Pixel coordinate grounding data

..........

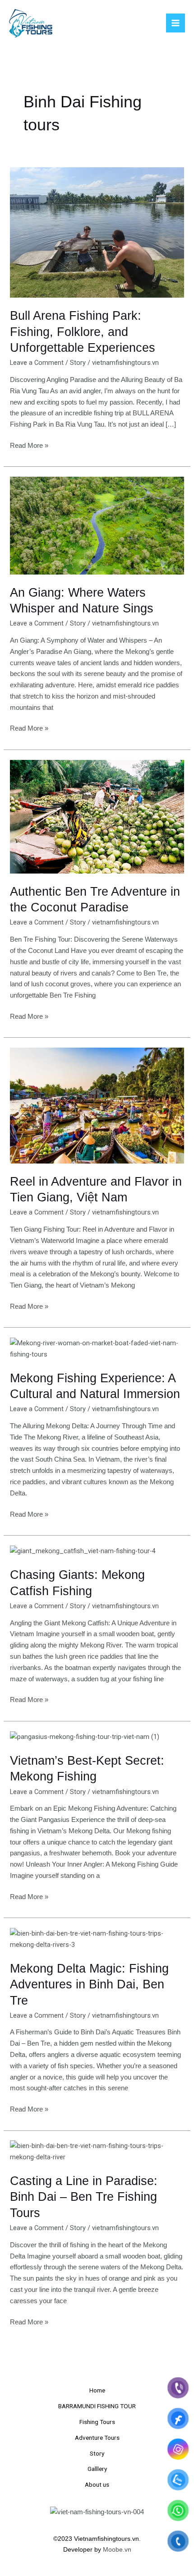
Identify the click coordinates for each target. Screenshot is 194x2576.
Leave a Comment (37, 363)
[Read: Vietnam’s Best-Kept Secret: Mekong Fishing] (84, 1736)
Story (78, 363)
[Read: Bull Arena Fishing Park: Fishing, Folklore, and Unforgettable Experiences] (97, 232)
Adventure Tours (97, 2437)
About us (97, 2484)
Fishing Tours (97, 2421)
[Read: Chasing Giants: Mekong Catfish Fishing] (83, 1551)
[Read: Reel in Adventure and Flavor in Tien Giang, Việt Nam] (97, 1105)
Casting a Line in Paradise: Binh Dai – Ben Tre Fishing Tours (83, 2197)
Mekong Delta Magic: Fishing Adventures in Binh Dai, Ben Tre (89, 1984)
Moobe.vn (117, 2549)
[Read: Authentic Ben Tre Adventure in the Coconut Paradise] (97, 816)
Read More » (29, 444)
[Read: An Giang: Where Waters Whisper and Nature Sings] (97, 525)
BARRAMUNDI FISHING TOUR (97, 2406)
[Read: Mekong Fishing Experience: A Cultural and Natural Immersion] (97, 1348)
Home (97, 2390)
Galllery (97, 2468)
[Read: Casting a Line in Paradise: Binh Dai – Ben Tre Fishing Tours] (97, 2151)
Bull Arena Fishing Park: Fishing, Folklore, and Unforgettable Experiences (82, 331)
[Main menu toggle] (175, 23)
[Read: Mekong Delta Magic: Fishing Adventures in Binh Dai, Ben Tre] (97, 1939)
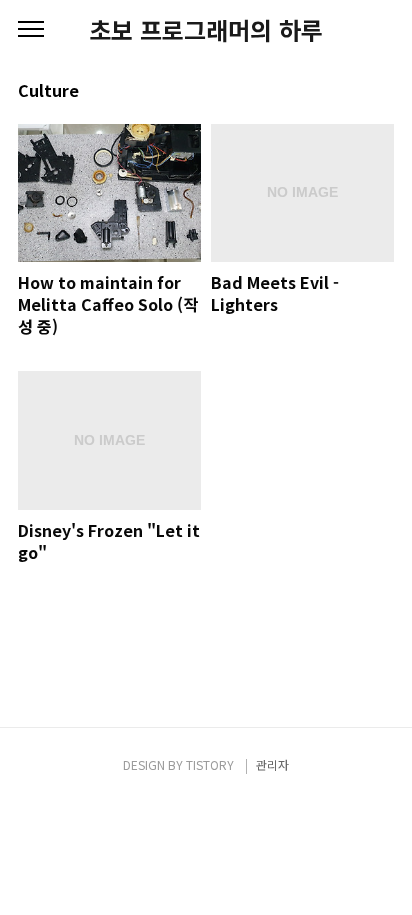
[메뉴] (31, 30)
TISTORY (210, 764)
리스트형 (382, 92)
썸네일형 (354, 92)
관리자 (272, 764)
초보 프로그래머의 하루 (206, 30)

..........

* [Assigned task]: Reproduce all of the data exactly; the pictures do not belong in the copy.

* [Expected output]:
Identify the click coordinates for each target. Screenshot is 194x2576.
Leave a Comment (37, 363)
[Read: Vietnam’s Best-Kept Secret: Mekong Fishing] (84, 1736)
Story (78, 363)
[Read: Bull Arena Fishing Park: Fishing, Folklore, and Unforgettable Experiences] (97, 232)
Adventure Tours (97, 2437)
About us (97, 2484)
Fishing Tours (97, 2421)
[Read: Chasing Giants: Mekong Catfish Fishing] (83, 1551)
[Read: Reel in Adventure and Flavor in Tien Giang, Việt Nam] (97, 1105)
Casting a Line in Paradise: Binh Dai – Ben Tre Fishing Tours (83, 2197)
Mekong Delta Magic: Fishing Adventures in Binh Dai, Ben Tre (89, 1984)
Moobe.vn (117, 2549)
[Read: Authentic Ben Tre Adventure in the Coconut Paradise] (97, 816)
Read More » (29, 444)
[Read: An Giang: Where Waters Whisper and Nature Sings] (97, 525)
BARRAMUNDI FISHING TOUR (97, 2406)
[Read: Mekong Fishing Experience: A Cultural and Natural Immersion] (97, 1348)
Home (97, 2390)
Galllery (97, 2468)
[Read: Casting a Line in Paradise: Binh Dai – Ben Tre Fishing Tours] (97, 2151)
Bull Arena Fishing Park: Fishing, Folklore, and Unforgettable Experiences (82, 331)
[Main menu toggle] (175, 23)
[Read: Mekong Delta Magic: Fishing Adventures in Binh Dai, Ben Tre] (97, 1939)
[메뉴] (31, 30)
TISTORY (210, 764)
리스트형 (382, 92)
썸네일형 (354, 92)
관리자 (272, 764)
초보 프로그래머의 하루 (206, 30)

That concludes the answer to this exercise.